Through the Port State Measures Agreement (PSMA) – an international treaty aimed at preventing IUU catch from being landed at port – Peru and Uruguay are able to investigate foreign vessels visiting their ports for suspected IUU fishing activity. This provides the best opportunity to ensure vessels are compliant with international regulations and also allows port authorities to inspect vessels that are not transparent or fail to broadcast continuously on AIS.
New measures by Peruvian authorities
Peru has begun to implement regulations in the squid fishery, not only within its artisanal fleet but also among the foreign squid fleet that operates on the high seas and uses its ports.
In March 2019, ministerial resolution No. 069-2019-PRODUCE was passed, a formal process requiring the installation of vessel monitoring systems (VMS) among the artisanal squid fleet, allowing the fleet to appear on the world’s radar for the first time.

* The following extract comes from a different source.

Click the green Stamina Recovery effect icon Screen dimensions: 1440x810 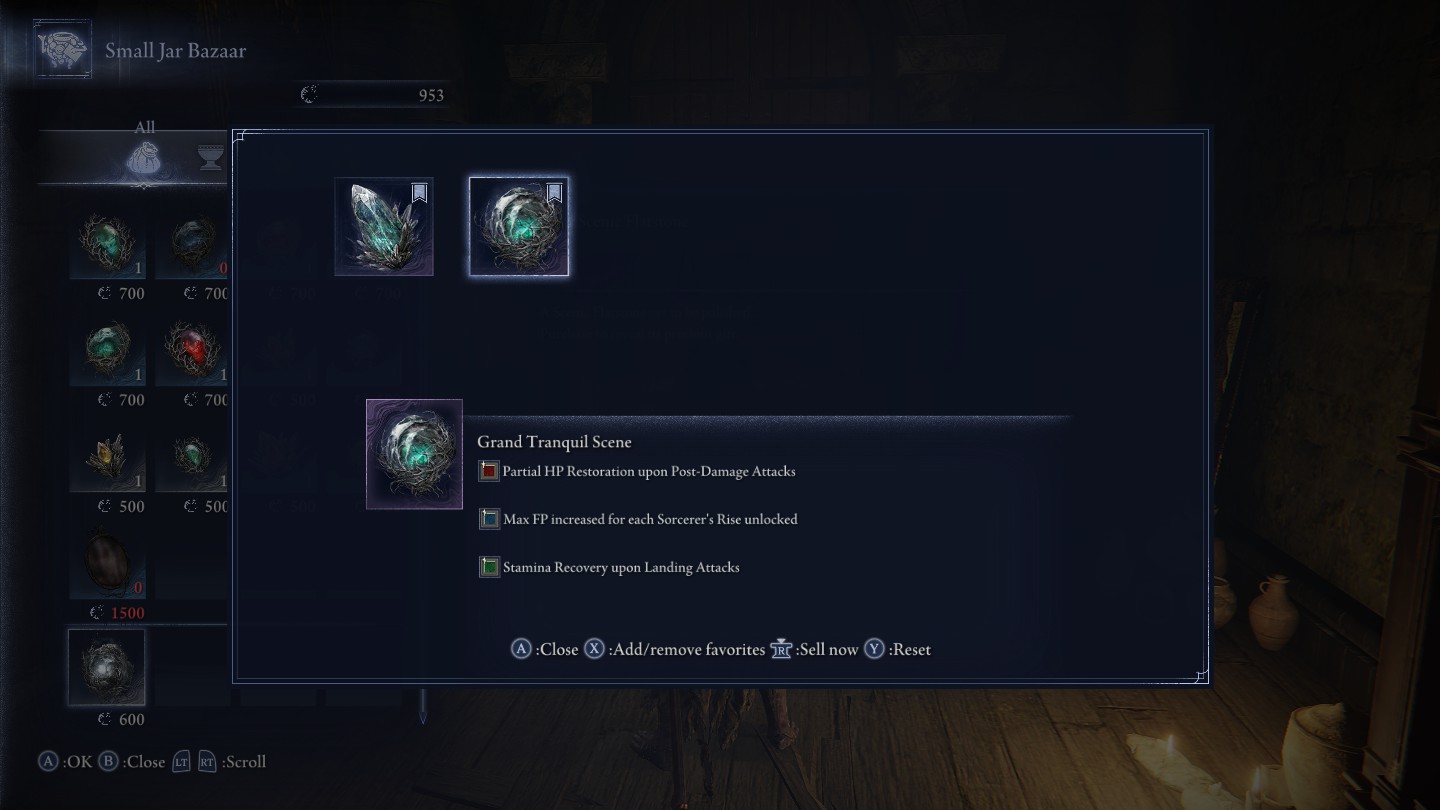click(489, 567)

A second regulation, No. 016-2020-PRODUCE, published in August 2020, mandated foreign vessels be outfitted with VMS devices if they wish to use Peruvian ports for maintenance, refueling, or change of crew. According to this new regulation, which will help strengthen monitoring and control of the Asiatic squid fleet operating outside of Peruvian waters, vessels like YUAN SHENG 6, which recently utilized port services in Callao, must start the process of acquiring a satellite tracking system compatible with Peru’s Ministry of Production, or PRODUCE, in order to enter Peru’s ports again. No foreign squid vessel that chooses to use Peru’s ports will escape the eyes of Peruvian authorities.

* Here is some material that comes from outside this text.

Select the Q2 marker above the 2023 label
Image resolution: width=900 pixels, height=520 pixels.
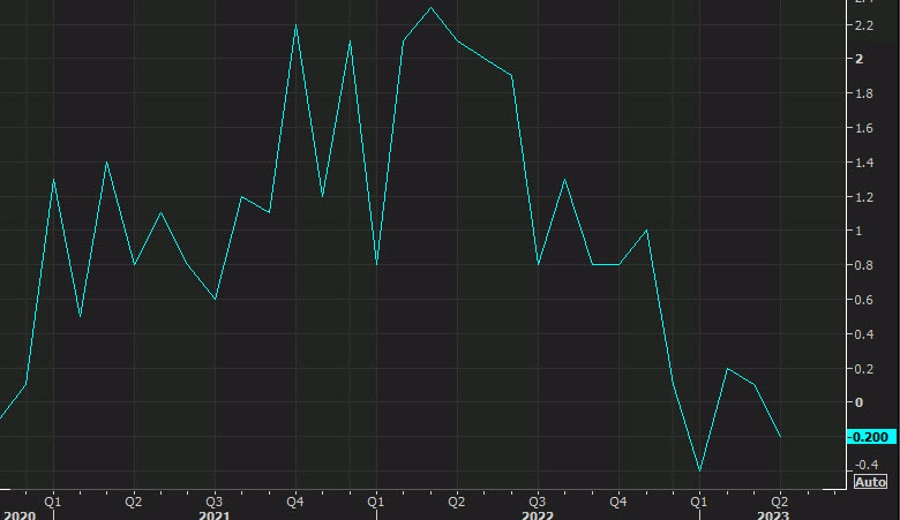780,500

Sailing towards transparency
Peru is taking the necessary steps to bring transparency to its waters. Through mechanisms like the PSMA, as well as the mandated installation of VMS on foreign-flagged vessels, Peru will be able to better monitor and control the squid fleet, making it easier for Peruvian port authorities to detect illegal fishing.
While vessels may attempt to engage in unscrupulous behavior and hide behind the weaknesses of satellite tracking systems, GFW’s data and analysis can support the regulatory authority of Peruvian port officials to combat IUU fishing within Peruvian waters.
Eloy Aroni is a fisheries analyst for Global Fishing Watch.